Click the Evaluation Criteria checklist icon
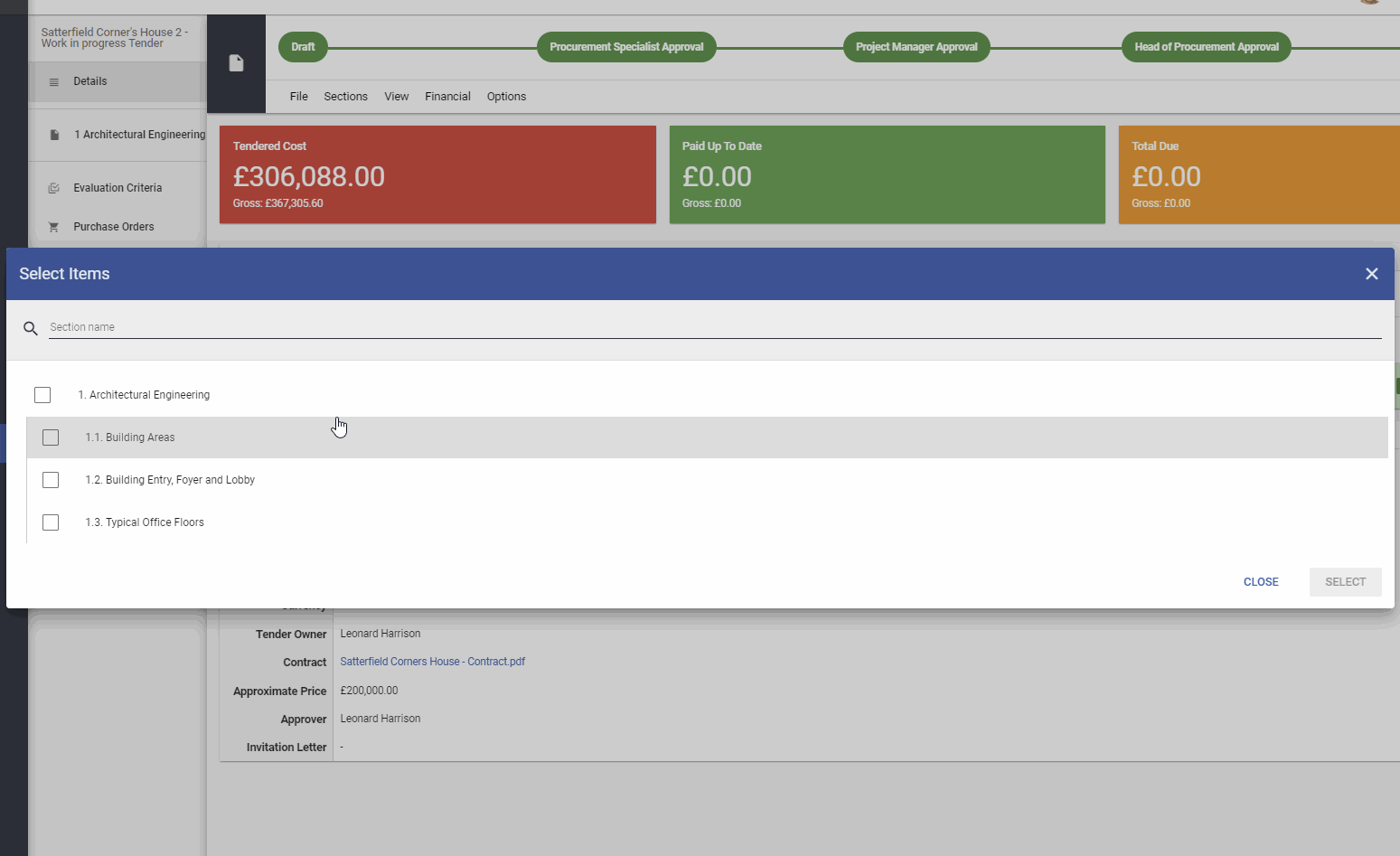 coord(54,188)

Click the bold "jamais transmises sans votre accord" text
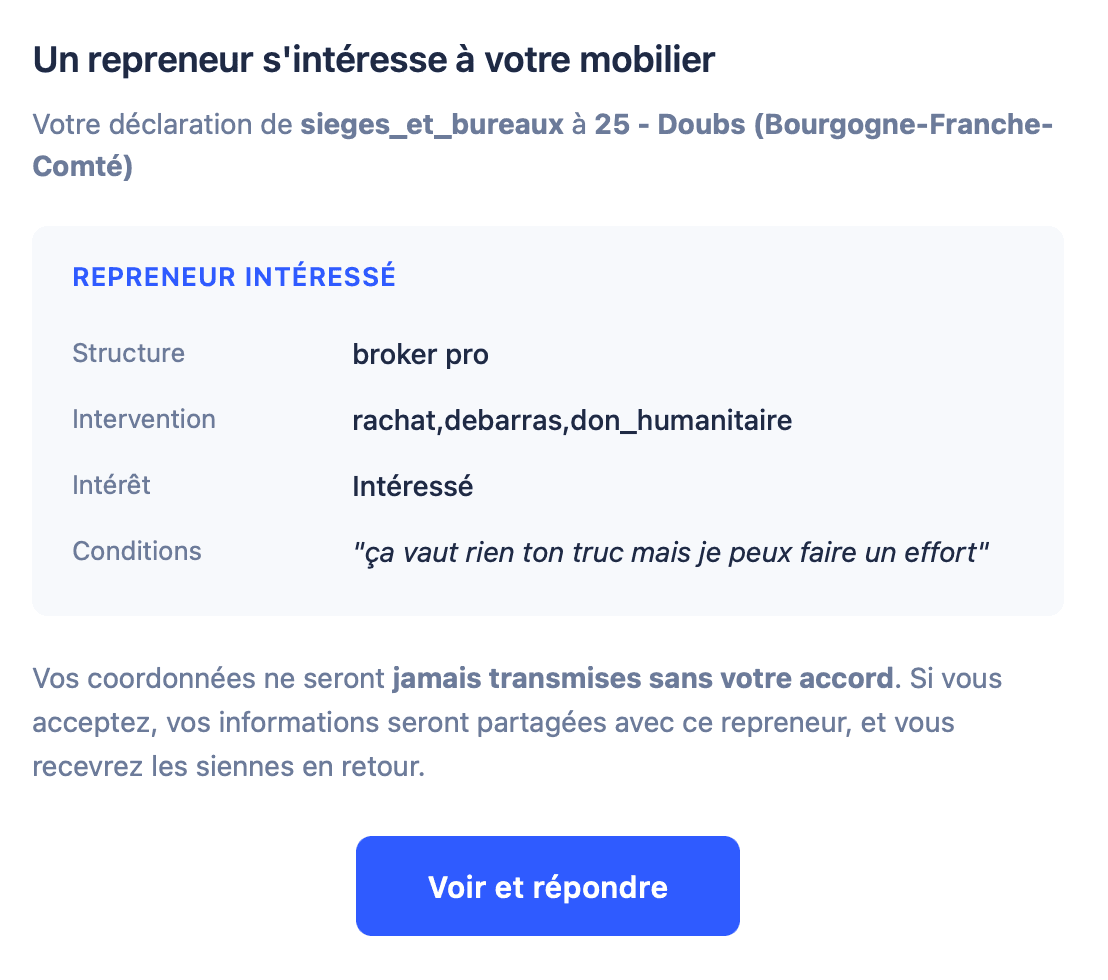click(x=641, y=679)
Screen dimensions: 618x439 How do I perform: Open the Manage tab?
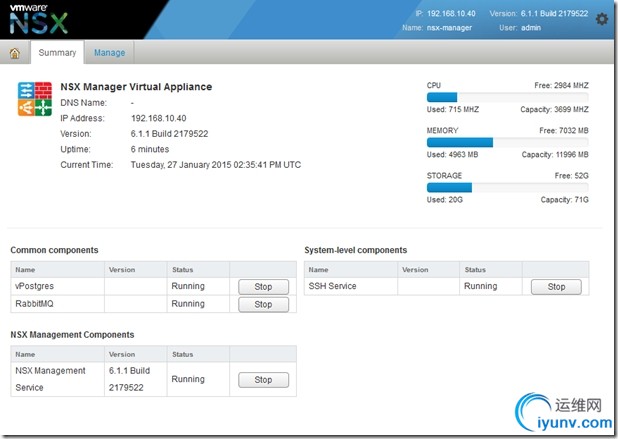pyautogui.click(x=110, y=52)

------------

| Requirement |
Only the text of the entries above, transcribed exactly, should be given; leave out pictures.

| Solution to the problem |
Click the Evaluation Criteria checklist icon
 coord(54,188)

Click the bold "jamais transmises sans votre accord" text
click(x=641, y=679)
Screen dimensions: 618x439 How do I perform: Open the Manage tab?
pyautogui.click(x=110, y=52)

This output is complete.